Studio album by Zabranjeno Pušenje
- Released: June 3, 2022
- Recorded: 2020–2021
- Studio: Plavi Film, Zagreb, Croatia
- Genre: Rock
- Length: 67:10
- Language: Bosnian
- Label: Tropik
- Producer: Sejo Sexon; Toni Lović;

Zabranjeno Pušenje chronology
| Šok i nevjerica (2022) | Karamba! (2022) | Pušenje ubija (2025) |

Singles from Karamba!
- "Korona hit pozitivan" Released: June 18, 2020; "Ekrem" Released: June 1, 2022;

= Karamba! =

Album by Bosnian rock band Zabranjeno Pušenje

Karamba! is the twelfth studio album by Bosnian rock band Zabranjeno Pušenje, released through Zenica-based records Tropik and streaming platforms on June 3, 2022.

== Recording and production ==
In 2020 and 2021, the band recorded sixteen new songs for the double album in the Plavi Film Studio in Zagreb, Croatia. The arrangement of all songs on the album was jointly signed by Sejo Sexon, Toni Lović, and all other members of the group. The only guest on the album is Croatian blues musician and harmonica player Tomislav Goluban. The band is collaborating with Elvis J. Kurtović on this album for the first time after a 15-year break. Elvis J. Kurtović was a band member during the 1990s.

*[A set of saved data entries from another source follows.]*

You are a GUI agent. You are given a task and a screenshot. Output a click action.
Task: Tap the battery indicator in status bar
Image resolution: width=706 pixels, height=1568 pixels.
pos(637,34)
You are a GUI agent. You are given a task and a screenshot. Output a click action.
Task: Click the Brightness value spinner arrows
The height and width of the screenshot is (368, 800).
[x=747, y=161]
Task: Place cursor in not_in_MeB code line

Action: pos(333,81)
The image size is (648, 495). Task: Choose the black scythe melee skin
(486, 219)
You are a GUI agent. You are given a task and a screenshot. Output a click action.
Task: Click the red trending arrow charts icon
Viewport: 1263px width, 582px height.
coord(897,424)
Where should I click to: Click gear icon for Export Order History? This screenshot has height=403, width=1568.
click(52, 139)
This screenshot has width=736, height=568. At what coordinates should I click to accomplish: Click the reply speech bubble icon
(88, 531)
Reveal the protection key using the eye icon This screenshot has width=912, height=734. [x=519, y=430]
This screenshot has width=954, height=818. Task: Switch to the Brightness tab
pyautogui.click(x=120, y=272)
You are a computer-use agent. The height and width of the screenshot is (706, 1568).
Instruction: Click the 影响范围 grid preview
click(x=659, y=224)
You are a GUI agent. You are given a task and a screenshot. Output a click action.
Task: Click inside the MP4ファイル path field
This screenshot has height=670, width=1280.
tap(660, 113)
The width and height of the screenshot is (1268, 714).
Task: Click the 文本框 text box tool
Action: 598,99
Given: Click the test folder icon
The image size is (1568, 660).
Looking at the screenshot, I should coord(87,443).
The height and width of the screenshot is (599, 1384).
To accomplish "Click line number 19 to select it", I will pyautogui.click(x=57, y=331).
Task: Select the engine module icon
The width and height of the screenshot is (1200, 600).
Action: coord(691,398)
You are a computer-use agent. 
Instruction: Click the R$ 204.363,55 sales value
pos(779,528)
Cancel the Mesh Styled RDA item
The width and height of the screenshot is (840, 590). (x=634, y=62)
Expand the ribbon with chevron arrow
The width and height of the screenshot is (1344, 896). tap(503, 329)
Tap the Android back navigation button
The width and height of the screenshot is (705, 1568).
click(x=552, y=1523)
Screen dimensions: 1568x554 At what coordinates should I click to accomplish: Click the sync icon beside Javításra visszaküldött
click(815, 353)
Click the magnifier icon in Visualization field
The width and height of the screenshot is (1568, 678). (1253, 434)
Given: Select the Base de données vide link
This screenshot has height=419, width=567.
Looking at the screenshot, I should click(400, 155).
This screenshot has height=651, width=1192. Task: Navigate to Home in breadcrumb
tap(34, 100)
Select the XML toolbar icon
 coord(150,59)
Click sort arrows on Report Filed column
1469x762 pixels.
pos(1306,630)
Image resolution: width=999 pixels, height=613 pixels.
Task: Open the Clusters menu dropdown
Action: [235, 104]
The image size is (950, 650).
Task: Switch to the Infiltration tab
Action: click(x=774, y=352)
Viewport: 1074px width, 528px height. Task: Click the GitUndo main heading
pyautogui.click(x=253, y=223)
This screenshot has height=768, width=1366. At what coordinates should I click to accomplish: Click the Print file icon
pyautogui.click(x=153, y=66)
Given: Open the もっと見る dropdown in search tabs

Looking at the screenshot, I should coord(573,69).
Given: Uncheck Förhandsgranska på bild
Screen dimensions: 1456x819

One of the authors of the song "Ne okreći se sine", Goran Kostić, died in 2017.

== Release and promotion ==
The band announced the double album with a new single and music video for the song "Ekrem". The music video was directed by Tomislav Fiket and the actor Asim Ugljen is in the title character of Ekrem.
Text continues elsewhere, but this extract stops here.